Your output must consist solely of the lines from the one containing "Website (65, 2341)" through the end of the records, reproduced exactly.

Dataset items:
--- START ---
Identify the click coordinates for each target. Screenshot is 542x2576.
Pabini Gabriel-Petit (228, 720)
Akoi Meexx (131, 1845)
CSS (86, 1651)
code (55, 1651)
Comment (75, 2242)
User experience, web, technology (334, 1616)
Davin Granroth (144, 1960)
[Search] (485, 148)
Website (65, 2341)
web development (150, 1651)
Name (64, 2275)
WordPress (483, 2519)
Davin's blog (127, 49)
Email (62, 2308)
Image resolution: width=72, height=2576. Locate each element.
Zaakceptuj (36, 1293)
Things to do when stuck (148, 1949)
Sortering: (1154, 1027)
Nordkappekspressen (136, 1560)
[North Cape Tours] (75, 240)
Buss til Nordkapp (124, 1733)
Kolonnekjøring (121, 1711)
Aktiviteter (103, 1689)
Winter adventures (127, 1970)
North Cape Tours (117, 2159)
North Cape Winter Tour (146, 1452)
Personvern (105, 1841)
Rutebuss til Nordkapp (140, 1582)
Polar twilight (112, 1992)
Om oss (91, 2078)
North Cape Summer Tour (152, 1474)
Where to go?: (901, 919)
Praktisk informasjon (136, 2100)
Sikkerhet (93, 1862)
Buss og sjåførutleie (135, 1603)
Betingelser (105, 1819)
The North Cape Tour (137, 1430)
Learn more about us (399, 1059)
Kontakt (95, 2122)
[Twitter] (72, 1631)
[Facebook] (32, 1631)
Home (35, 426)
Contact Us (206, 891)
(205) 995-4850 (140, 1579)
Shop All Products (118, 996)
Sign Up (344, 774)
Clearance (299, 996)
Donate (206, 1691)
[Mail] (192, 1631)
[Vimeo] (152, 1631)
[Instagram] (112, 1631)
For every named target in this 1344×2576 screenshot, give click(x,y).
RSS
--- END ---
Result of this task:
Website (65, 2341)
web development (150, 1651)
Name (64, 2275)
WordPress (483, 2519)
Davin's blog (127, 49)
Email (62, 2308)
Image resolution: width=72, height=2576. Locate each element.
Zaakceptuj (36, 1293)
Things to do when stuck (148, 1949)
Sortering: (1154, 1027)
Nordkappekspressen (136, 1560)
[North Cape Tours] (75, 240)
Buss til Nordkapp (124, 1733)
Kolonnekjøring (121, 1711)
Aktiviteter (103, 1689)
Winter adventures (127, 1970)
North Cape Tours (117, 2159)
North Cape Winter Tour (146, 1452)
Personvern (105, 1841)
Rutebuss til Nordkapp (140, 1582)
Polar twilight (112, 1992)
Om oss (91, 2078)
North Cape Summer Tour (152, 1474)
Where to go?: (901, 919)
Praktisk informasjon (136, 2100)
Sikkerhet (93, 1862)
Buss og sjåførutleie (135, 1603)
Betingelser (105, 1819)
The North Cape Tour (137, 1430)
Learn more about us (399, 1059)
Kontakt (95, 2122)
[Twitter] (72, 1631)
[Facebook] (32, 1631)
Home (35, 426)
Contact Us (206, 891)
(205) 995-4850 (140, 1579)
Shop All Products (118, 996)
Sign Up (344, 774)
Clearance (299, 996)
Donate (206, 1691)
[Mail] (192, 1631)
[Vimeo] (152, 1631)
[Instagram] (112, 1631)
For every named target in this 1344×2576 screenshot, give click(x,y).
RSS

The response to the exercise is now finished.